**THE PROBLEM**
Please transcribe, exactly and only, the lines of the records below from the one holding "Where should I click to: Select" to the very end.

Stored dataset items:
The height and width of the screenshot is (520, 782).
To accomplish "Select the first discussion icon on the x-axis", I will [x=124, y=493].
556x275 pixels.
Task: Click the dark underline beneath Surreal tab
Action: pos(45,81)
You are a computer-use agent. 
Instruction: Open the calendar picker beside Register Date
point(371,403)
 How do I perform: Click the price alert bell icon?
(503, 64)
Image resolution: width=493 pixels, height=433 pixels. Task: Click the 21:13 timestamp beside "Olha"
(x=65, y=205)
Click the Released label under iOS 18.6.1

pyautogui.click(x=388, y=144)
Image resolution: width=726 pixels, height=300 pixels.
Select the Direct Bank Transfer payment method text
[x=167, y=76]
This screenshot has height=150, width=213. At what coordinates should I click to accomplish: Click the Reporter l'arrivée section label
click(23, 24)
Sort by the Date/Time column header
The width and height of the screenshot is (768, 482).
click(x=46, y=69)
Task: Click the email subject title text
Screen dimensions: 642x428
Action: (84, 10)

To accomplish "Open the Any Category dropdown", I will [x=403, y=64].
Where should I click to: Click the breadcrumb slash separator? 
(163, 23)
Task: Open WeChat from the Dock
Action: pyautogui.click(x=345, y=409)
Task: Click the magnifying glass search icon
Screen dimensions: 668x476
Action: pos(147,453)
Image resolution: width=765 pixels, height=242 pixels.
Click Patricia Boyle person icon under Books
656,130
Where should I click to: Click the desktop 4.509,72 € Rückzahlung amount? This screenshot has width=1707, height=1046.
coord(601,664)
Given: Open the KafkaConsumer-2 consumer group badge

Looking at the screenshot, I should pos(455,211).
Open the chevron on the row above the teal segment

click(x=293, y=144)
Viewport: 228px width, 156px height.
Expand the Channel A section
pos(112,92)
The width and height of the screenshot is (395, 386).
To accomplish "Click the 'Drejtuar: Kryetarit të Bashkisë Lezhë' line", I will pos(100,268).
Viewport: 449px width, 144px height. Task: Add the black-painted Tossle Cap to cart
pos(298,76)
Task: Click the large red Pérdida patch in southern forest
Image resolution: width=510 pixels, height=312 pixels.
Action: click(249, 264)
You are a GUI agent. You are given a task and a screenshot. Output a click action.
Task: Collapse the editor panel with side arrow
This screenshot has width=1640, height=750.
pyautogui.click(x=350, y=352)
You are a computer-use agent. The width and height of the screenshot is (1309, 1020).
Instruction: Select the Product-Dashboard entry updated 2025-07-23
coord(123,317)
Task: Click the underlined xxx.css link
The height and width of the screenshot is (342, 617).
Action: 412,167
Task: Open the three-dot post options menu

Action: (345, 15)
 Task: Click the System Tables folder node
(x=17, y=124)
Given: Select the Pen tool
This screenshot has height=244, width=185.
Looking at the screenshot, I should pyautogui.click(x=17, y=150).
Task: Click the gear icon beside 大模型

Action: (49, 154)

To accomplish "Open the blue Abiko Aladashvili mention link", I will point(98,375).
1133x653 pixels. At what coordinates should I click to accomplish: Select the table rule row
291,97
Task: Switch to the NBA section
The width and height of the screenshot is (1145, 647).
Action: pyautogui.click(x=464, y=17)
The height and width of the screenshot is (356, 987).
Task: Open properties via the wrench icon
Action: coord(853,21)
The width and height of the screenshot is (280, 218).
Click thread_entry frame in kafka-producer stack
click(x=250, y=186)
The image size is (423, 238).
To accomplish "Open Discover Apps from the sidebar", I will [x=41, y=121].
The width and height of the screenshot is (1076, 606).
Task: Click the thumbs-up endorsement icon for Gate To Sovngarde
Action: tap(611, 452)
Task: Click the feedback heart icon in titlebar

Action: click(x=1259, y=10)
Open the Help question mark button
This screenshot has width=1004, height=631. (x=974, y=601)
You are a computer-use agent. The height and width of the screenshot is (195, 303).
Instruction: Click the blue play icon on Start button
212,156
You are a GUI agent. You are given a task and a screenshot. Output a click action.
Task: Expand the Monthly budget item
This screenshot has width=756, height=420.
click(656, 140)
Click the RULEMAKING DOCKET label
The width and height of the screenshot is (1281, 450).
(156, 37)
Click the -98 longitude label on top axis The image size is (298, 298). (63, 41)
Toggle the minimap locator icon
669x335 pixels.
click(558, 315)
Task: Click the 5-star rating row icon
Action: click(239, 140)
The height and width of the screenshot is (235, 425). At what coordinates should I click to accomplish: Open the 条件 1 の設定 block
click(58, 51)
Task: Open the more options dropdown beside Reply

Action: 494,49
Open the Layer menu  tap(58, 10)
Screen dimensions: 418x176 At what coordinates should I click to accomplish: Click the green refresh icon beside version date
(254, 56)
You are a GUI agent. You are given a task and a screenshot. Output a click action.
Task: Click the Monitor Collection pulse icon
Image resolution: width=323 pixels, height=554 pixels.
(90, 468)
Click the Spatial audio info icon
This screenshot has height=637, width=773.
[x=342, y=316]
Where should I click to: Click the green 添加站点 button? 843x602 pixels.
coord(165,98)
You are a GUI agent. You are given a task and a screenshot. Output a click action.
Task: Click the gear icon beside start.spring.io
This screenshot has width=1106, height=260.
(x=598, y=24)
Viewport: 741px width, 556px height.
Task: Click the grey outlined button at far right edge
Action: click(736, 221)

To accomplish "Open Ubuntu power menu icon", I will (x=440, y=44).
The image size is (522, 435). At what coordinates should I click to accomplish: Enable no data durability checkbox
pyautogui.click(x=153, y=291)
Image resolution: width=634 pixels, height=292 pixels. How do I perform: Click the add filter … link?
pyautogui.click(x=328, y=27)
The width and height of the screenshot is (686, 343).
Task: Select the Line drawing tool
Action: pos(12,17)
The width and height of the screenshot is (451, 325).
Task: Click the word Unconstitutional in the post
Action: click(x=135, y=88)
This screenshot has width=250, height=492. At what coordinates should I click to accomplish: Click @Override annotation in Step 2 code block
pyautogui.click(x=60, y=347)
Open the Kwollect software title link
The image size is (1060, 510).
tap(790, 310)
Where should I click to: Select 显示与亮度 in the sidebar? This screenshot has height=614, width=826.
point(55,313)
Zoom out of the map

**ANSWER TO THIS PROBLEM**
Where should I click to: Select 显示与亮度 in the sidebar? This screenshot has height=614, width=826.
point(55,313)
Zoom out of the map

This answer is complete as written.